- What you are asked to do:
Every entry must come back exactly as it was written.

===== Source data

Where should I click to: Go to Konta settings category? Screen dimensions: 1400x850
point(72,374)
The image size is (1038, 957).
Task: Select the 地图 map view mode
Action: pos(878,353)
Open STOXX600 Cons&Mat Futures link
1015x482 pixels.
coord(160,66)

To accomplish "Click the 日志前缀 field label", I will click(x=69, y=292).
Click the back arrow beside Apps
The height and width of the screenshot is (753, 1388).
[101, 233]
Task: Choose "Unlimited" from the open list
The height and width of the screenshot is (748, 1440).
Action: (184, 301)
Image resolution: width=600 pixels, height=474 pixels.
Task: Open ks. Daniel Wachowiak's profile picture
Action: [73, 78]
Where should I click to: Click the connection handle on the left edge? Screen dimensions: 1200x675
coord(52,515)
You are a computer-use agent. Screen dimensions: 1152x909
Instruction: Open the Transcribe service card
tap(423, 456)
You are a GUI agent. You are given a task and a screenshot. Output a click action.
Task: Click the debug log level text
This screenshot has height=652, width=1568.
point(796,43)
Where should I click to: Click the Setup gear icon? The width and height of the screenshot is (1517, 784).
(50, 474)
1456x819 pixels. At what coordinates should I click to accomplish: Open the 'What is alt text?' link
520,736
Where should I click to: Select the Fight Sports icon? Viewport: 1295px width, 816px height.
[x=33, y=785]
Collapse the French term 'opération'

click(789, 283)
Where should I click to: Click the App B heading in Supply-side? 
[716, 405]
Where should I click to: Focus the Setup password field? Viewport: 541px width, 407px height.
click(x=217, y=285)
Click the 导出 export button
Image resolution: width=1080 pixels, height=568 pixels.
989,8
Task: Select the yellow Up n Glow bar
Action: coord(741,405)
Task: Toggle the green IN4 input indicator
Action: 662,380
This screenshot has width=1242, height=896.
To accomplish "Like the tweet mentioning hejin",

==========

- Answer to the problem:
Where should I click to: Go to Konta settings category? Screen dimensions: 1400x850
point(72,374)
The image size is (1038, 957).
Task: Select the 地图 map view mode
Action: pos(878,353)
Open STOXX600 Cons&Mat Futures link
1015x482 pixels.
coord(160,66)

To accomplish "Click the 日志前缀 field label", I will click(x=69, y=292).
Click the back arrow beside Apps
The height and width of the screenshot is (753, 1388).
[101, 233]
Task: Choose "Unlimited" from the open list
The height and width of the screenshot is (748, 1440).
Action: (184, 301)
Image resolution: width=600 pixels, height=474 pixels.
Task: Open ks. Daniel Wachowiak's profile picture
Action: [73, 78]
Where should I click to: Click the connection handle on the left edge? Screen dimensions: 1200x675
coord(52,515)
You are a computer-use agent. Screen dimensions: 1152x909
Instruction: Open the Transcribe service card
tap(423, 456)
You are a GUI agent. You are given a task and a screenshot. Output a click action.
Task: Click the debug log level text
This screenshot has height=652, width=1568.
point(796,43)
Where should I click to: Click the Setup gear icon? The width and height of the screenshot is (1517, 784).
(50, 474)
1456x819 pixels. At what coordinates should I click to accomplish: Open the 'What is alt text?' link
520,736
Where should I click to: Select the Fight Sports icon? Viewport: 1295px width, 816px height.
[x=33, y=785]
Collapse the French term 'opération'

click(789, 283)
Where should I click to: Click the App B heading in Supply-side? 
[716, 405]
Where should I click to: Focus the Setup password field? Viewport: 541px width, 407px height.
click(x=217, y=285)
Click the 导出 export button
Image resolution: width=1080 pixels, height=568 pixels.
989,8
Task: Select the yellow Up n Glow bar
Action: coord(741,405)
Task: Toggle the green IN4 input indicator
Action: 662,380
This screenshot has width=1242, height=896.
To accomplish "Like the tweet mentioning hejin",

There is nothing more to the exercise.